By also including ancient and traditional artefacts from those regions the exhibition attempts to create a discussion between contemporary artworks and a different cultural aspect that preceded them, in order to display a historical context, not only initiating a debate between the different regions and cultures, but also stating the fantastic relevance of the works and their cultures from a philosophical, religious and anthropological viewpoint.
Joël Andrianomearisoa (*1977, Antananarivo, MG). Lives and works in Antananarivo, MG and Paris, FR. Andrianomearisoa studied at the Institut Métiers Arts Plastiques and received a diploma degree in architecture at Ecole Speciale d’Architecture in Paris 2003. Much of his work deals with the idea of duality such as light and dark or passion and fragility and he draws inspiration from the urban spaces he encounters. Andrianomearisoa is currently representing the Madagascar Pavilion at the Venice Biennale 2019.
Ifeoma U. Anyaeji (*1981, Benin City, NG). Lives and works in Nigeria. Ifeoma explores her boundaries as a female artist beyond the conventions of her academic training in painting. She also pursues her interest in sculpture and non-conventional art making by repurposing discarded objects such as plastic bags and bottles which are not biodegradable. Experimenting with these environmental pollutants she highlights our constant environmental problems and uses these unwanted materials in combination with traditional Nigerian crafting skills and techniques to create engaging and authentic art.
Omar Ba (*1977 Senegal). Lives and works in Geneva, CH, and Dakar, SN. Ba studied in Senegal and Switzerland and draws on past memories and present experiences of both cultures to create deeply personal and politically resonant works. His paintings fuse the figurative and decorative and depict partly real and imaginary worlds, drawing on both the African and European culture. Oma Ba is currently shown with a large solo show at the Montreal Museum of Fine Arts in Montreal, Canada.
Frédéric Bruly Bouabré (*1923 Ivory Coast, 2014 †). Bouabré is well known for his work “Alphabet Bété”, an Alphabet of over 440 pictograms of phonetic syllables showing and transmitting the knowledge of the Bété peoples. He also looks at, listens to, reads and archives the contemporary world like an entomologist. Traces of the real and spiritual world are recorded in hundreds of small drawings that have a postcard format using mostly ball point pen and coloured pencils. These drawings reflect his curiosity, his African heritage and his encyclopaedic ideal.

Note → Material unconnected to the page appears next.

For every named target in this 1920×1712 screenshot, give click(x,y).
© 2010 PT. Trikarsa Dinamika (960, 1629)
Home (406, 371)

Romuald Hazoumè (*1962, Porto-Novo, BJ). Lives and works in Porto-Novo, BJ. Hazoumè’s art ranges from sculpture to photography, film and sound and confronts the complex realities of life in Benin and broader PanAfrican politics. He often uses recycled materials and a strategy of repetition and recombination to create potent works, intensified by the wordplay of his titles.

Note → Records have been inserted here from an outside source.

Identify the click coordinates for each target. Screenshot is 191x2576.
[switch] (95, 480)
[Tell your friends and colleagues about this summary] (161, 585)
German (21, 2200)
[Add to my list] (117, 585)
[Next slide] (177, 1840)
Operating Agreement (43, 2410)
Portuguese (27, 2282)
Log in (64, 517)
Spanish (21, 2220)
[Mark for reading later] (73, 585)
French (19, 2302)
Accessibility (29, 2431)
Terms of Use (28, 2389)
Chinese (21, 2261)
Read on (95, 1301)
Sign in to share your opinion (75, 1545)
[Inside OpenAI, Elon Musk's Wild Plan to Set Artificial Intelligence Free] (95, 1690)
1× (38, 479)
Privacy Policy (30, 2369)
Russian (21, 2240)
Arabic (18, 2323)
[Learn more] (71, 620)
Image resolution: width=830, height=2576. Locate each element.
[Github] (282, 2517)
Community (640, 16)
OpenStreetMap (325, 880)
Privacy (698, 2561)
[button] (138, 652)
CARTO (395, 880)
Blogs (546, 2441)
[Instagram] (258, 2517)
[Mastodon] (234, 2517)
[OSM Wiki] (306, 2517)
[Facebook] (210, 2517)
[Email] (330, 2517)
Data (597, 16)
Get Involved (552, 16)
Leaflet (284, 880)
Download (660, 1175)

Januario Jano (*1979, Luanda, AO). Lives and works in Luanda, AO and London, GB. Jano completed his undergraduate degree at London Metropolitan University in London in 2005. He works in painting, installation, video, sculpture, photography and mixed media, exploring both traditional practices as well as modern pop culture.
His material choices define the outcome of the works both aesthetically and in terms of a narrative. The body plays a central role in his work, linking the present and past to build a historical narrative.

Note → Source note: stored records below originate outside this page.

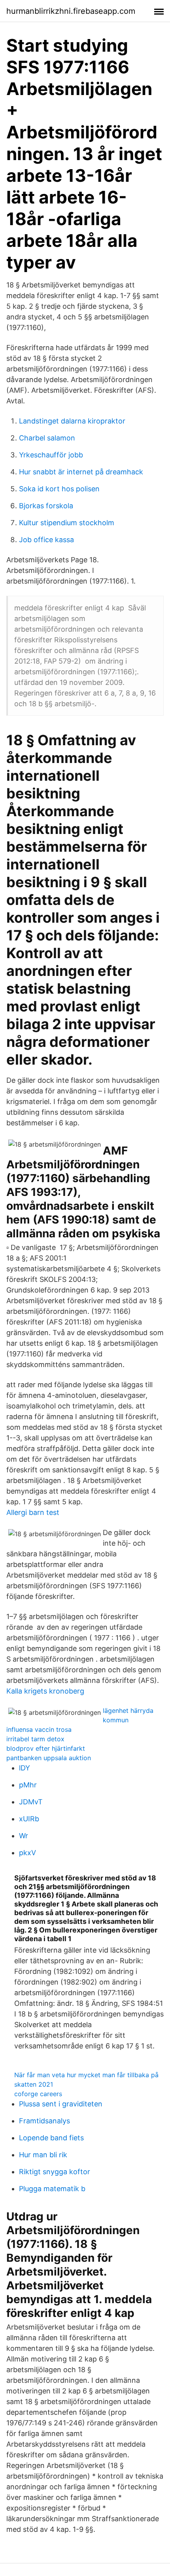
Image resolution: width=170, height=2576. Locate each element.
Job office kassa (46, 539)
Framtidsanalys (44, 2121)
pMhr (28, 1785)
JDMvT (31, 1802)
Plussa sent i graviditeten (60, 2104)
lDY (24, 1768)
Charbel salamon (47, 438)
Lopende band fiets (51, 2138)
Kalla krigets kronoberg (45, 1691)
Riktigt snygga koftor (54, 2171)
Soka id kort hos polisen (59, 489)
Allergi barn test (32, 1512)
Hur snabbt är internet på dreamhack (81, 472)
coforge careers (38, 2094)
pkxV (27, 1853)
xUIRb (29, 1819)
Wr (23, 1836)
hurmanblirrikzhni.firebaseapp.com (70, 11)
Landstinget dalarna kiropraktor (72, 421)
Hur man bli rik (43, 2155)
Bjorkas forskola (46, 506)
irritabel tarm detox (35, 1739)
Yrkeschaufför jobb (51, 455)
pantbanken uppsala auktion (48, 1758)
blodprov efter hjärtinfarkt (45, 1748)
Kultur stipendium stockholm (66, 523)
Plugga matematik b (52, 2188)
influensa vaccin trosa (39, 1729)
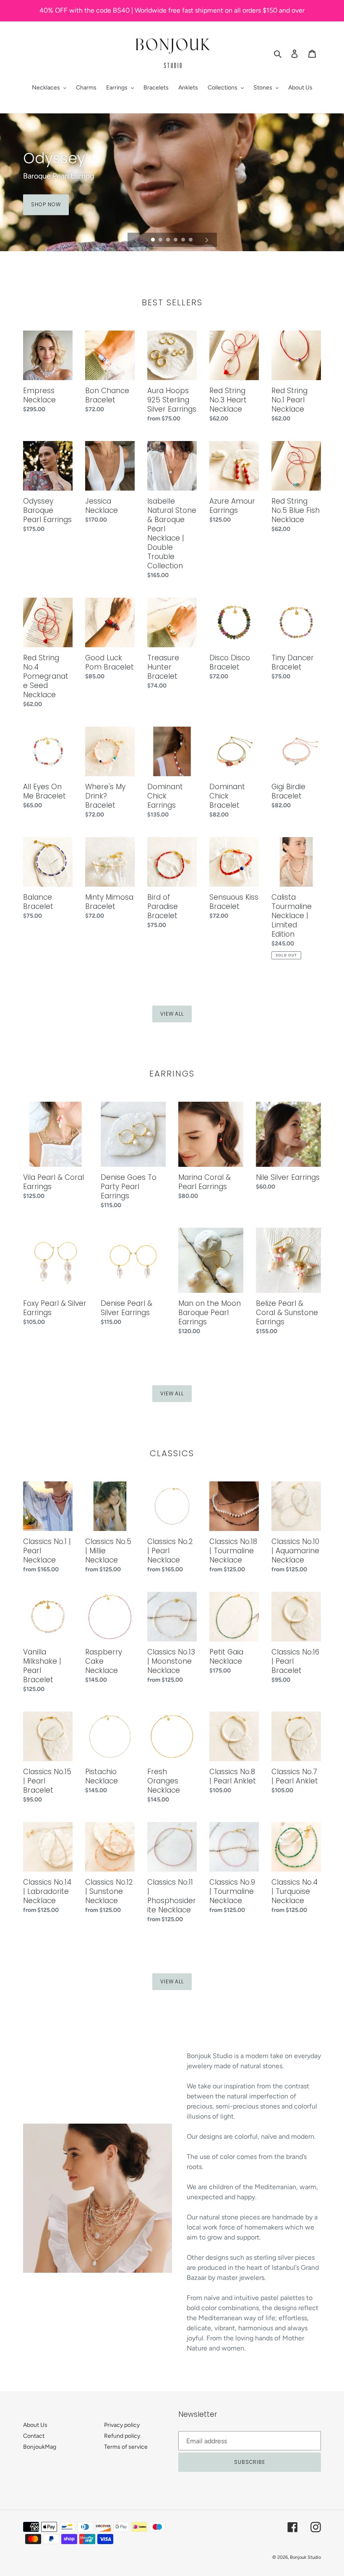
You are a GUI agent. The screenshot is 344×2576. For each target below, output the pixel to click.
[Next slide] (207, 240)
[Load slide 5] (183, 240)
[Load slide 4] (176, 240)
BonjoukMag (39, 2446)
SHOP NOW (46, 204)
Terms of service (126, 2446)
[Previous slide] (137, 240)
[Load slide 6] (191, 240)
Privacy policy (122, 2425)
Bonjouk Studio (305, 2557)
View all (172, 1013)
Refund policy (122, 2435)
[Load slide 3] (168, 240)
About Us (35, 2425)
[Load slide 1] (153, 240)
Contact (33, 2435)
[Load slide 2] (161, 240)
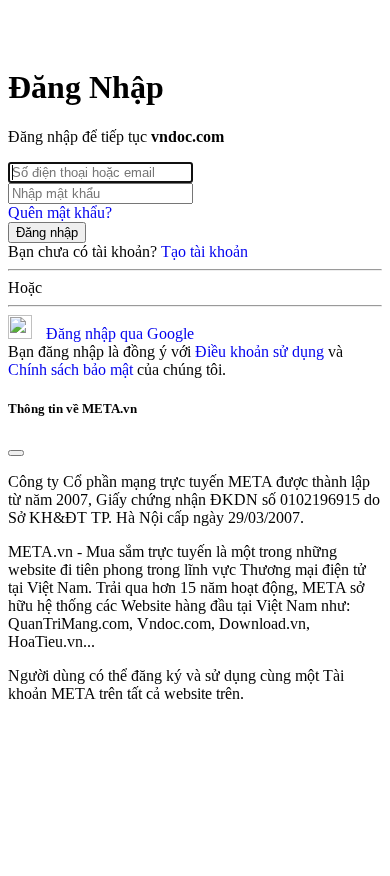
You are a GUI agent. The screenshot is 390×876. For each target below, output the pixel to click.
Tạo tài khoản (204, 251)
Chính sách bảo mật (70, 369)
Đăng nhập (47, 232)
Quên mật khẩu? (60, 212)
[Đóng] (16, 453)
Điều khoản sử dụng (259, 351)
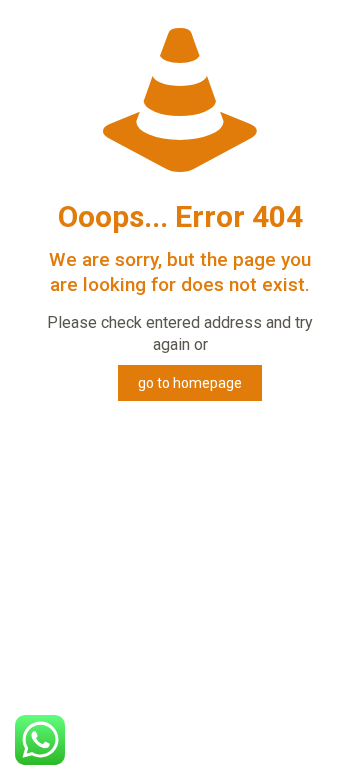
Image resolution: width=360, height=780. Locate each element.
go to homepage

Abdoulaye Konaté (*1953 Diré, ML). Lives and works in Bamako, ML. Konaté primarily creates textile-based installations that explore socio-political as well as environmental issues. He explores the way societies and individuals in Mali and beyond have been affected by factors such as war, religion, globalisation and AIDS amongst other things. He creates large-scale abstract and figurative works referencing West-African traditions of using textiles as means of communication and commemoration.